Texto para revisar =
+---+
Inicialmente su interés es el de tratar de escribir cuentos que sean de consumo rápido sobre aquella zona de fin de mundo. Pero a medida que Pancho Veloso se reencuentra con esa agreste geografía deberá enfrentar su pasado, olvidarse de sus imposturas y tratar de entender todo lo que sucedió a partir del instante en que debió abandonarlo todo.
Mientras va armando su novela y rearmando su propia existencia, el espectador es conducido de manera magistral por los recuerdos que atesora el protagonista, donde se entremezcla la magia y la fantasía de un grupo de niños que se maravilla con el circo, con las imágenes del cine y con las leyendas que sus parientes y amigos van tejiendo en la soledad de la noche.
El itinerario particular del director de esta cinta es importante de entender: Silvio Caiozzi ostenta una importante filmografía que tiene elementos estéticos y formales reconocibles, algo así como el sello que identifica un cine que abarca “A la sombra del Sol” (1974, codirigida con Pablo Perelman), la fundacional “Julio comienza en julio” (1979), “Historia de un roble solo” (1982), “La Luna en el espejo” (1990), “Coronación” (2000), “Cachimba” (2004) hasta este filme, pasando también por experiencias en el mundo de la televisión (“¿Y… si fuera cierto?”, 1996), el excelente documental de denuncia política “Fernando ha vuelto” (1998) y “Chile, un encuentro cercano” (2001) y “Descorchando Chile” (2010), ambas series documentales para la televisión.
+---+
Datos registrados =

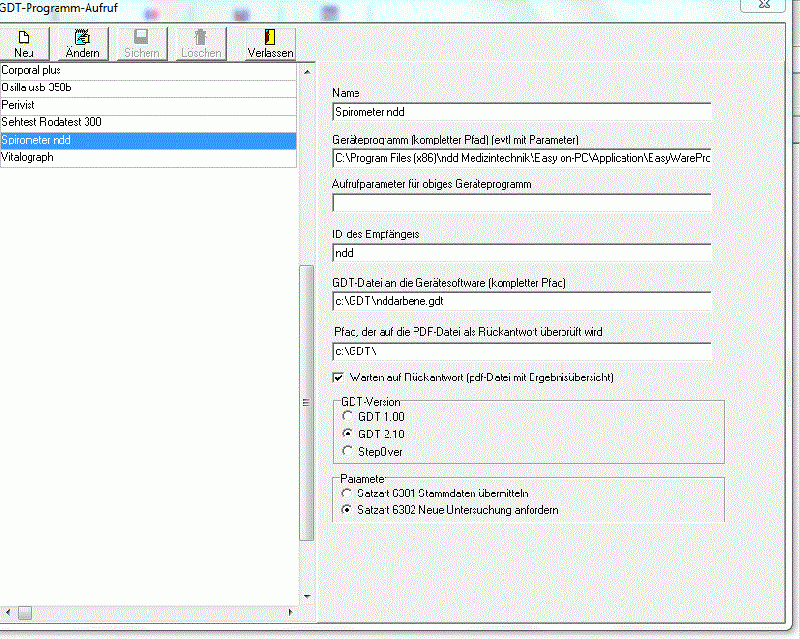Click the horizontal scrollbar left arrow

point(8,610)
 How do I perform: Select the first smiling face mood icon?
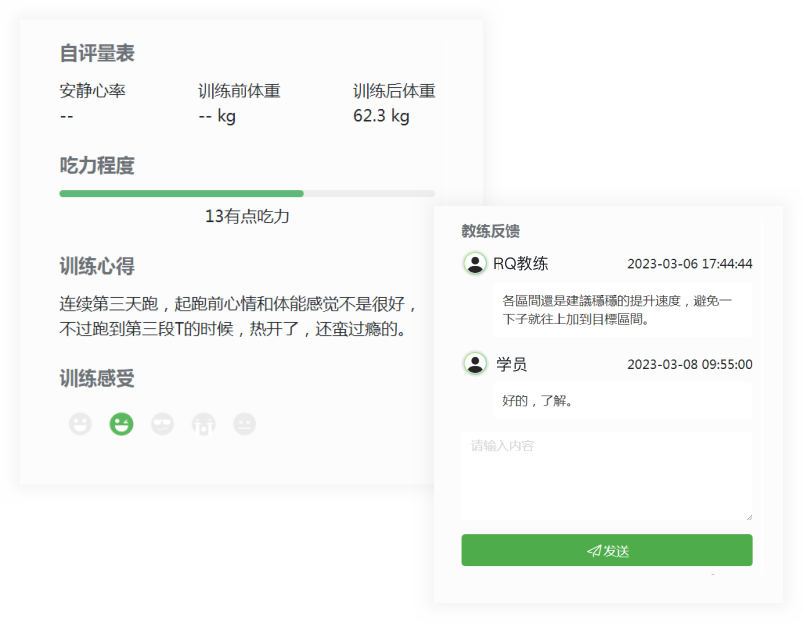[80, 424]
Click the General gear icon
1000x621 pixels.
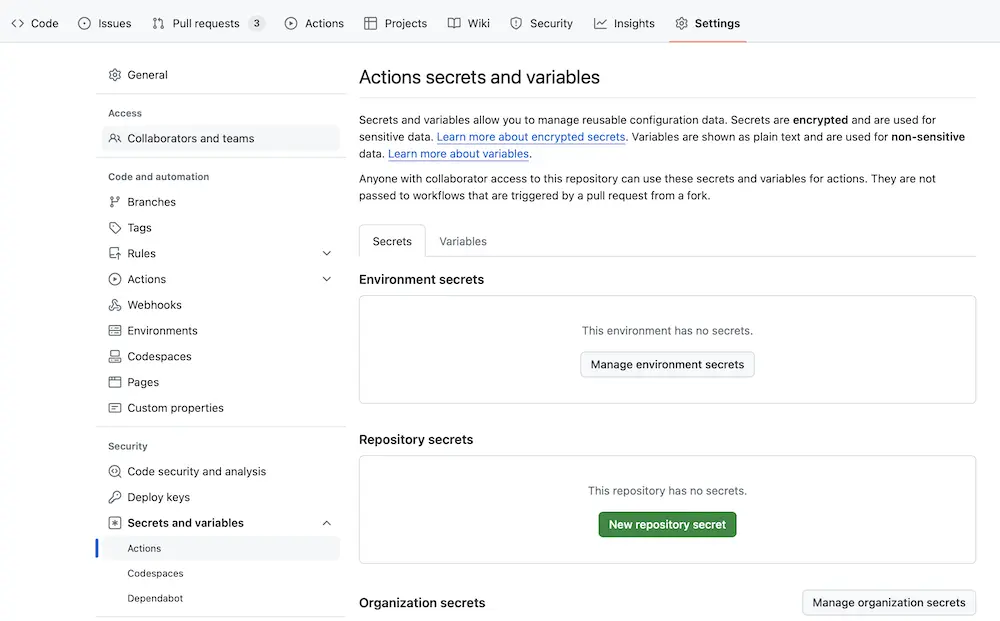(114, 74)
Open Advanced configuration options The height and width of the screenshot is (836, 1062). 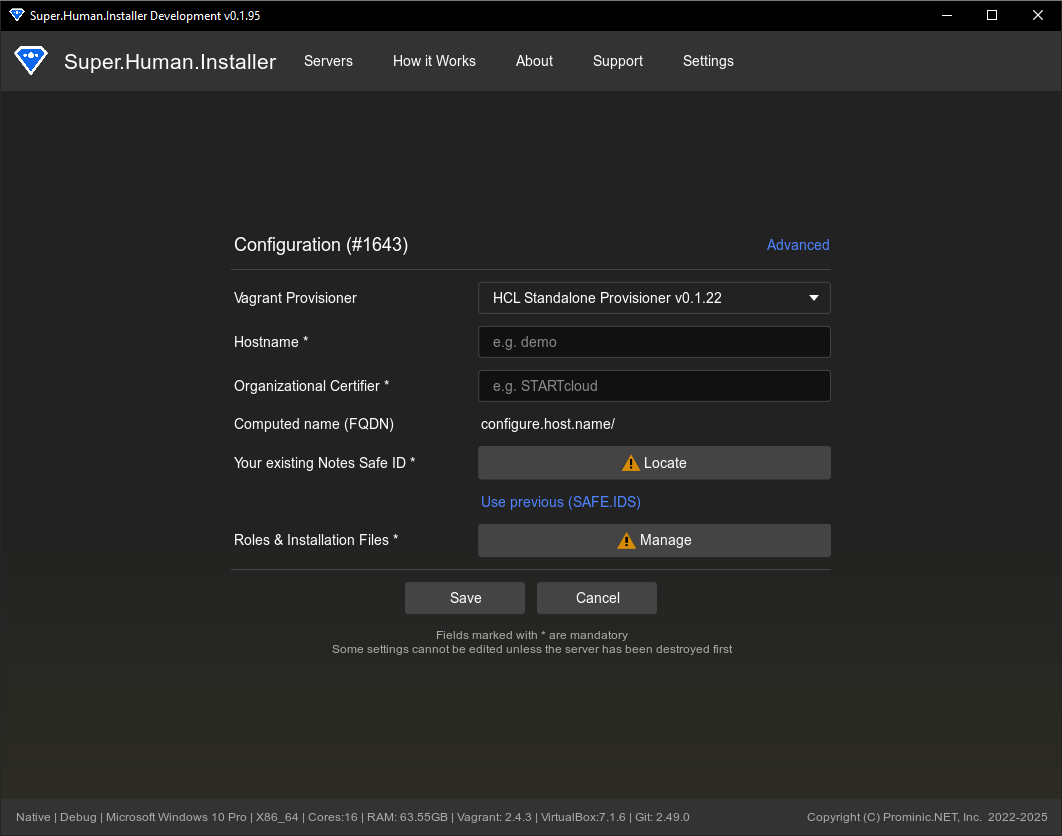(x=797, y=245)
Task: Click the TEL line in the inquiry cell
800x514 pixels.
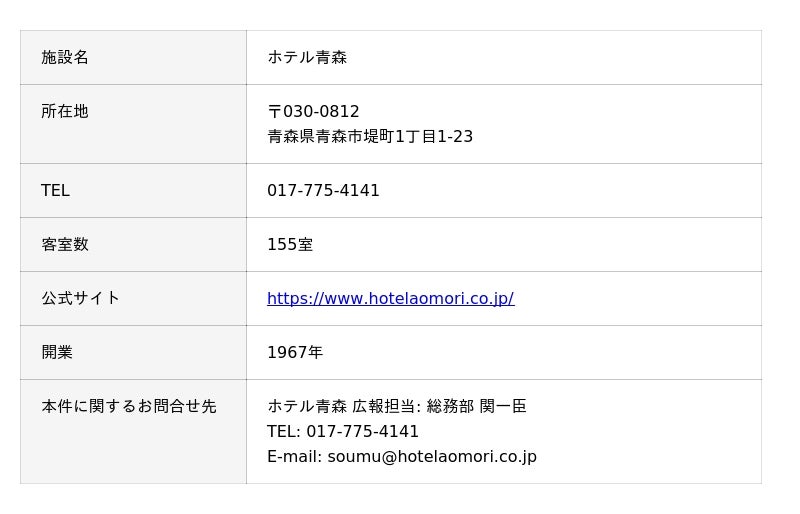Action: 343,431
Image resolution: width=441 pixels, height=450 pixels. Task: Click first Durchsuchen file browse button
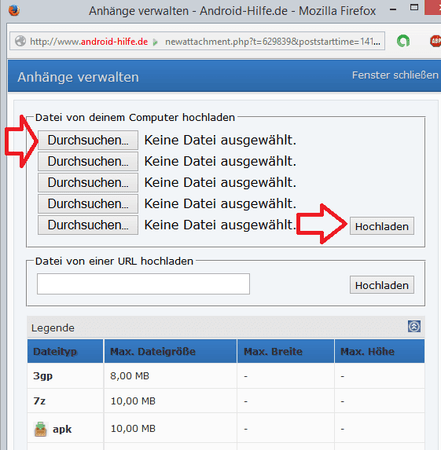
+---+
Actividad A = Reescribe el fragmento del texto sobre la película de Silvio Caiozzi que empieza con "Inicialmente su interés" y sigue hasta "debió abandonarlo todo.", cambiando "Pancho Veloso" por "el protagonista".
Actividad B = Según el texto sobre la película de Silvio Caiozzi, ¿con quién codirigió "A la sombra del Sol"?
Actividad C = Por favor, continúa el texto sobre la película de Silvio Caiozzi a partir de su última oración.

Respuesta A =
Inicialmente su interés es el de tratar de escribir cuentos que sean de consumo rápido sobre aquella zona de fin de mundo. Pero a medida que el protagonista se reencuentra con esa agreste geografía deberá enfrentar su pasado, olvidarse de sus imposturas y tratar de entender todo lo que sucedió a partir del instante en que debió abandonarlo todo.

Respuesta B = Con Pablo Perelman.

Respuesta C =
En este contexto, es agradable y muy necesario el reencuentro con Silvio Caiozzi, sobre todo en este esfuerzo que bien podría ser el filme definitivo que entrega este director, absolutamente en sintonía con sus necesidades expresivas, aun cuando gran parte de su encanto radique, precisamente, en lo anacrónico que aparece en un instante en que predomina el cine digital y de técnicas más sofisticadas.
Lo que hace Caiozzi con esta película es reincidir en su estilo afectado, donde hay un cuidado impresionante por la fotografía, el encuadre de los paisajes y el trabajo con la puesta en escena.
Para poder apreciar este tremendo esfuerzo fílmico es necesario entender que el interés que tiene Caiozzi es reflejar una vida y una obra: la suya propia, donde el metraje exagerado es un indicio más de que a él no le interesa el asunto comercial, auto imponiéndose un reto de carácter personal, el de demostrar que se encuentra plenamente vigente y que es capaz de crear una película ambiciosa, poética e imperfecta que se eleva como una pieza casi maestra precisamente por esa ambición que encuentra aquí su mejor expresión.
El mayor encanto que derrocha “Y de pronto el amanecer” es la idea del viaje, íntimo y físico, por un paisaje donde conviven de modo fatal e irreversible la nostalgia, la culpa y los recuerdos rescatados apenas por una fotografía, una historia de amor incompleta o la dolorosa evocación de los estragos del período militar en Chile.
Su peor defecto es que en su acumulación a ratos naufraga y redunda, haciendo que muchas situaciones bordeen el ridículo por lo anacrónicas.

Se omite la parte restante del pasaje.